* ABOUT THIS TASK *
For the listing below, report all lines that hold the word "help".

* SOURCE RECORDS *
+ + + +

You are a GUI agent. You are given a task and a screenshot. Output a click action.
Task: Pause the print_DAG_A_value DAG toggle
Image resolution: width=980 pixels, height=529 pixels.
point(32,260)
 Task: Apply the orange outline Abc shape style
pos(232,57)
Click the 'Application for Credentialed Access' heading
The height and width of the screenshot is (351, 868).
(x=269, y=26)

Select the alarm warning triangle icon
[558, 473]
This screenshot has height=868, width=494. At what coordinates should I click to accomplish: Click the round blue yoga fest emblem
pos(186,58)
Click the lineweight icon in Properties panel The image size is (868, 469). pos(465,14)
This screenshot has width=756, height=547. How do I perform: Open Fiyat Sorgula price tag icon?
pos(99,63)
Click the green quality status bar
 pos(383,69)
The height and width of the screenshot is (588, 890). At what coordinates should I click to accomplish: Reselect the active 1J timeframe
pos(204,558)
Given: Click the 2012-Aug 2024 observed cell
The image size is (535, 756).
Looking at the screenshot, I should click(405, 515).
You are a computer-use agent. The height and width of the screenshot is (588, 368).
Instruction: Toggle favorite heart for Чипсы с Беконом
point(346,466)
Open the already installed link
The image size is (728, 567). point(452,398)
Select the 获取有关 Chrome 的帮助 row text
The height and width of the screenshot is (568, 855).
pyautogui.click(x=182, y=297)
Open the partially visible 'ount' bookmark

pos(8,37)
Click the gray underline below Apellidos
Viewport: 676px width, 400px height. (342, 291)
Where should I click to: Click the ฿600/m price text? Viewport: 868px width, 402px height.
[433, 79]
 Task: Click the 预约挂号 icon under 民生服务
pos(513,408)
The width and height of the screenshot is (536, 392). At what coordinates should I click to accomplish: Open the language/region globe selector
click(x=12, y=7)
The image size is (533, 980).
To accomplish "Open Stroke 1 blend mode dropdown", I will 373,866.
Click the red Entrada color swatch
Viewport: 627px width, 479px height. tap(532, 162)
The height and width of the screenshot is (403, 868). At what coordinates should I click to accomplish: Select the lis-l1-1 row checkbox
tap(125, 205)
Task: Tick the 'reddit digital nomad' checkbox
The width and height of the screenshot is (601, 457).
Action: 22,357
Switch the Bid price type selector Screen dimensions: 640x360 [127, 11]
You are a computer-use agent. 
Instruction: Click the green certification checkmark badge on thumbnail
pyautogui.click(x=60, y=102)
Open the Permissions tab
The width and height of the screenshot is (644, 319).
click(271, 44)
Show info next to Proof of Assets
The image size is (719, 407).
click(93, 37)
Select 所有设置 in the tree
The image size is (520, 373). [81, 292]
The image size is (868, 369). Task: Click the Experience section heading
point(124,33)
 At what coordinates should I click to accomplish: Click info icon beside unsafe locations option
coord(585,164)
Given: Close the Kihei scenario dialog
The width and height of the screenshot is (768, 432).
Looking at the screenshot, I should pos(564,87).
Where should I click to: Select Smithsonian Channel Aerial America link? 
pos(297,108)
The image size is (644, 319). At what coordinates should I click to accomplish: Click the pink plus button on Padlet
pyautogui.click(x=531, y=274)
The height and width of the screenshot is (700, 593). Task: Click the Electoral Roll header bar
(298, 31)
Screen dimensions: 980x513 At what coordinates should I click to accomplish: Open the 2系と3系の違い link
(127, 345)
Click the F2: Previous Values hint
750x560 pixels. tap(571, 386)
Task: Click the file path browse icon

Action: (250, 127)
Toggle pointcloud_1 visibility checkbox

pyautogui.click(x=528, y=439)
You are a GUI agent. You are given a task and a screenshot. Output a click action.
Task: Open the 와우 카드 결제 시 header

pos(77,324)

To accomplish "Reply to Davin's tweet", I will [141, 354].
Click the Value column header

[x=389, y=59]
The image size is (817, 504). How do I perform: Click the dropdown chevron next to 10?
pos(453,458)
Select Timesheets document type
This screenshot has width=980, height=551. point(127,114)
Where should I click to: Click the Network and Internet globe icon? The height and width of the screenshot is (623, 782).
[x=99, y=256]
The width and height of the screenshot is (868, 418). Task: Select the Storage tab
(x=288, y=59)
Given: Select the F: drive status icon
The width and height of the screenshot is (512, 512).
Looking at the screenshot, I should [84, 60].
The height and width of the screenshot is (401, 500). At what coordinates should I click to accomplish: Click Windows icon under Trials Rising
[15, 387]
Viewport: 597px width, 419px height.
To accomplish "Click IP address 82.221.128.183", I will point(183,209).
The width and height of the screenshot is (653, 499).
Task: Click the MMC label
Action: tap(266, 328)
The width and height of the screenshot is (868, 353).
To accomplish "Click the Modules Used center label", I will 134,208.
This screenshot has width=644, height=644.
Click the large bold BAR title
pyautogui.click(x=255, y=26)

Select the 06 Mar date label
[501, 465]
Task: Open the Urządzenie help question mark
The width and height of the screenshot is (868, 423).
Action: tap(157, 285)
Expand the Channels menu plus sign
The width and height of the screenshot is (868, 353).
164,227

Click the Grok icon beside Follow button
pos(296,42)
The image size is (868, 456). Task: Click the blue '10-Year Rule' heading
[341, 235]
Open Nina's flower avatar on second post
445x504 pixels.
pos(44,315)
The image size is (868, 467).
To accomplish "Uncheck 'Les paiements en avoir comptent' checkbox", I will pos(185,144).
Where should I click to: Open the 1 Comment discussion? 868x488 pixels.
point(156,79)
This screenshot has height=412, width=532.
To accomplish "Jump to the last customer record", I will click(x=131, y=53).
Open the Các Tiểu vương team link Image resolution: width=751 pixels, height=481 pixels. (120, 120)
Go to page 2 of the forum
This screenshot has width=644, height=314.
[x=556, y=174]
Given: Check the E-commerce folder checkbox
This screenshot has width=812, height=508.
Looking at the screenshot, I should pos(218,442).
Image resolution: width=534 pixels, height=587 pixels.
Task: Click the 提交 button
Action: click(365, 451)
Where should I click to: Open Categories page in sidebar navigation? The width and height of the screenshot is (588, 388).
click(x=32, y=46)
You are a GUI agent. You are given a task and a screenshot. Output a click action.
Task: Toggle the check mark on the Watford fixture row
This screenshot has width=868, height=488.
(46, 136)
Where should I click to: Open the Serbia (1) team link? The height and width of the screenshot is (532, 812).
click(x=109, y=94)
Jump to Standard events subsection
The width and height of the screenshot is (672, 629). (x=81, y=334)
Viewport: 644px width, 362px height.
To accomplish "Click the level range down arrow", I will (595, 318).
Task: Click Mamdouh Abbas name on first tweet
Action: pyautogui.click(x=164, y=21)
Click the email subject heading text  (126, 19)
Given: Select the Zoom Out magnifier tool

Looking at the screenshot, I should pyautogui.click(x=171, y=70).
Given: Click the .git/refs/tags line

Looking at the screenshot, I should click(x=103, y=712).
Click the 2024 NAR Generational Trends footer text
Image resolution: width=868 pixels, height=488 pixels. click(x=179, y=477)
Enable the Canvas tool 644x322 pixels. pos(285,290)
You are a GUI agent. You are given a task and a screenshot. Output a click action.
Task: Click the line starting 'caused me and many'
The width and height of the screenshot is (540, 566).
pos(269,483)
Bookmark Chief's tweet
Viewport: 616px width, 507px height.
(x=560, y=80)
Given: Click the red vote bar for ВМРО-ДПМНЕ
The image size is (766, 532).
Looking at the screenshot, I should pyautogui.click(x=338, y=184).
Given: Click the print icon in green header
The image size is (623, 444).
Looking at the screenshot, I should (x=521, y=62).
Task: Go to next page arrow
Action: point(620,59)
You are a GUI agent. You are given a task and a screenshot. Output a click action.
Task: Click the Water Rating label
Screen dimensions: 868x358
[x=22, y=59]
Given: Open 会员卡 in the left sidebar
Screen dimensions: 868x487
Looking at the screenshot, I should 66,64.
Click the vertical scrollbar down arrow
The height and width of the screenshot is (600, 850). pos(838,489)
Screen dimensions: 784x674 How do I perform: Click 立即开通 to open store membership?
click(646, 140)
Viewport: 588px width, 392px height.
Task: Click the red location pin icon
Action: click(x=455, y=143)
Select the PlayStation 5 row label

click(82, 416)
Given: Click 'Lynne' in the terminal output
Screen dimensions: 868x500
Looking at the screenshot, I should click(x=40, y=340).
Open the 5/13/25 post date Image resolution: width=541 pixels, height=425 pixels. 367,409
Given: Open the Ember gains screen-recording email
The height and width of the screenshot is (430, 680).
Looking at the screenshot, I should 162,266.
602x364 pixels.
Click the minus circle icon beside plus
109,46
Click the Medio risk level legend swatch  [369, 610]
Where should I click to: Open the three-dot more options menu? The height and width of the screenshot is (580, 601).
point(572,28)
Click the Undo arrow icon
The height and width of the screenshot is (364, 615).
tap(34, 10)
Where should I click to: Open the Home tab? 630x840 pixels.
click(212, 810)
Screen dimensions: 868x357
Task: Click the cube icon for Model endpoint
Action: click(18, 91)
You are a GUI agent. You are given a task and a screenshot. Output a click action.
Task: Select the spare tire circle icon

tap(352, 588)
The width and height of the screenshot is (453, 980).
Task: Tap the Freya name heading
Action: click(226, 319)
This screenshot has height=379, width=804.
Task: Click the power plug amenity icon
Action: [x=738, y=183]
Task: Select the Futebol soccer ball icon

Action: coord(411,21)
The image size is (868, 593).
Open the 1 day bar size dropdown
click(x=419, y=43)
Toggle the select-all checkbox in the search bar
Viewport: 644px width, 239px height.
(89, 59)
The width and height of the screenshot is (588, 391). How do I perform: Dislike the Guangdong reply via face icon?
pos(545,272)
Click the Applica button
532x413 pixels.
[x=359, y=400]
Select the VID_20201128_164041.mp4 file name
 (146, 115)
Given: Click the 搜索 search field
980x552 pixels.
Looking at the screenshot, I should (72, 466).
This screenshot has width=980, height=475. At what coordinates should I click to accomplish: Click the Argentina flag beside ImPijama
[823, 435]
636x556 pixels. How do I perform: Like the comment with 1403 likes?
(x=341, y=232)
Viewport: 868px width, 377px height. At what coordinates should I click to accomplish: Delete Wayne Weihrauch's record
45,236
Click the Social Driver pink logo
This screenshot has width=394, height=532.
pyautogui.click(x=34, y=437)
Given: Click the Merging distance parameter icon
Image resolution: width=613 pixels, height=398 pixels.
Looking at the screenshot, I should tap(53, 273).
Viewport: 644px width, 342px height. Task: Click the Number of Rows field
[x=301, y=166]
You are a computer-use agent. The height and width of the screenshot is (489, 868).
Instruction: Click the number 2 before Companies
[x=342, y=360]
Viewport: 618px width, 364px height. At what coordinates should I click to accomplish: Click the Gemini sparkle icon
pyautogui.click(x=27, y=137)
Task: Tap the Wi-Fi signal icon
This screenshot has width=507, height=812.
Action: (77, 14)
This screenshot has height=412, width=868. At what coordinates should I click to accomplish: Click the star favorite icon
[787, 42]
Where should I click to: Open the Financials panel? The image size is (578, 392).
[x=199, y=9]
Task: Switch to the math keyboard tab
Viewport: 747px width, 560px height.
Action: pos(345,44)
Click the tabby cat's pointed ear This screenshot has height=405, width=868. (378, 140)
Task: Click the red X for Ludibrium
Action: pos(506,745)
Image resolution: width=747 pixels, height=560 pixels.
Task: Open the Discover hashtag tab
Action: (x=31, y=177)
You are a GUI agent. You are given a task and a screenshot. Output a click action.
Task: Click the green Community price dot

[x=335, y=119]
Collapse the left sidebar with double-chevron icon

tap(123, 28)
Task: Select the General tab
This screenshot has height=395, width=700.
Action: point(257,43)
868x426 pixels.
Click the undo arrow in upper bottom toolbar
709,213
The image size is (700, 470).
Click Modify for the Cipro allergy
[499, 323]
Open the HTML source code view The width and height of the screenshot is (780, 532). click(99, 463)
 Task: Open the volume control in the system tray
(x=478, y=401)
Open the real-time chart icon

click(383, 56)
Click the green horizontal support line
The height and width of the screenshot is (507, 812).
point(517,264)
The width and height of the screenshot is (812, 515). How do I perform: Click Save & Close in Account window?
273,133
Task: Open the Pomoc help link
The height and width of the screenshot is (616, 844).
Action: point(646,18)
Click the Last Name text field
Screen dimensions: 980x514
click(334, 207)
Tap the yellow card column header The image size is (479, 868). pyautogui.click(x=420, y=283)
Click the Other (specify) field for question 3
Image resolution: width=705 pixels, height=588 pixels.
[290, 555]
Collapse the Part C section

+ + + +

* RESPONSE TO THE TASK *
Task: Open the Urządzenie help question mark
Task: Open the Pomoc help link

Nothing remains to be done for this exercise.